Stored entries:
====================

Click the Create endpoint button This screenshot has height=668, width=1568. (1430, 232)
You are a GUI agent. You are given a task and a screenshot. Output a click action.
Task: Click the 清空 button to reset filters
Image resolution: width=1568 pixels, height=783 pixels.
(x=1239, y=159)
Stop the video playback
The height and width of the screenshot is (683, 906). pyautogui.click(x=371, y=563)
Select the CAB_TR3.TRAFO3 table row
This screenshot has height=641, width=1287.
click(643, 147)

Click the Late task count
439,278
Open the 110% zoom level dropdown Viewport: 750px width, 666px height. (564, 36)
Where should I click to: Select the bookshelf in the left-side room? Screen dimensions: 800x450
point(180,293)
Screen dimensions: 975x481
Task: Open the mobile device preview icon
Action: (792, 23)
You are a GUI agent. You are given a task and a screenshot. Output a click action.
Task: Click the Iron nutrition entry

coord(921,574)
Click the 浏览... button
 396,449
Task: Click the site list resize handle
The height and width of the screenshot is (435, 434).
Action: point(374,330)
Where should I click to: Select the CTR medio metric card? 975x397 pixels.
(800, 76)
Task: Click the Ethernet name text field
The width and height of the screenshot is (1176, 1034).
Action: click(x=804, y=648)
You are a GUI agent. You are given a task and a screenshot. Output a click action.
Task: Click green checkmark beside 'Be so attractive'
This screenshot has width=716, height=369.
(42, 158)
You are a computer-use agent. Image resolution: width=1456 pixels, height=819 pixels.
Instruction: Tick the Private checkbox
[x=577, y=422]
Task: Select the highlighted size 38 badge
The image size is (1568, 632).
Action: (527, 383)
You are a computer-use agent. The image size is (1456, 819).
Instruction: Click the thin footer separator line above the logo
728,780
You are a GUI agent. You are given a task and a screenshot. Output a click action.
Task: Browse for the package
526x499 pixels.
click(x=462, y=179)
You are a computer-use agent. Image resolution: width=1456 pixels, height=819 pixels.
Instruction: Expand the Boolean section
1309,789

====================

• WHAT THE TASK REQUIRES: Please update the lines above by changing "GUI agent" to "interface agent" wherever it appears, keeping everything else the same.

• RESPONSE:
Click the Create endpoint button This screenshot has height=668, width=1568. (1430, 232)
You are a interface agent. You are given a task and a screenshot. Output a click action.
Task: Click the 清空 button to reset filters
Image resolution: width=1568 pixels, height=783 pixels.
(x=1239, y=159)
Stop the video playback
The height and width of the screenshot is (683, 906). pyautogui.click(x=371, y=563)
Select the CAB_TR3.TRAFO3 table row
This screenshot has height=641, width=1287.
click(643, 147)

Click the Late task count
439,278
Open the 110% zoom level dropdown Viewport: 750px width, 666px height. (564, 36)
Where should I click to: Select the bookshelf in the left-side room? Screen dimensions: 800x450
point(180,293)
Screen dimensions: 975x481
Task: Open the mobile device preview icon
Action: (792, 23)
You are a interface agent. You are given a task and a screenshot. Output a click action.
Task: Click the Iron nutrition entry

coord(921,574)
Click the 浏览... button
 396,449
Task: Click the site list resize handle
The height and width of the screenshot is (435, 434).
Action: point(374,330)
Where should I click to: Select the CTR medio metric card? 975x397 pixels.
(800, 76)
Task: Click the Ethernet name text field
The width and height of the screenshot is (1176, 1034).
Action: click(x=804, y=648)
You are a interface agent. You are given a task and a screenshot. Output a click action.
Task: Click green checkmark beside 'Be so attractive'
This screenshot has width=716, height=369.
(42, 158)
You are a computer-use agent. Image resolution: width=1456 pixels, height=819 pixels.
Instruction: Tick the Private checkbox
[x=577, y=422]
Task: Select the highlighted size 38 badge
The image size is (1568, 632).
Action: (527, 383)
You are a computer-use agent. The image size is (1456, 819).
Instruction: Click the thin footer separator line above the logo
728,780
You are a interface agent. You are given a task and a screenshot. Output a click action.
Task: Browse for the package
526x499 pixels.
click(x=462, y=179)
You are a computer-use agent. Image resolution: width=1456 pixels, height=819 pixels.
Instruction: Expand the Boolean section
1309,789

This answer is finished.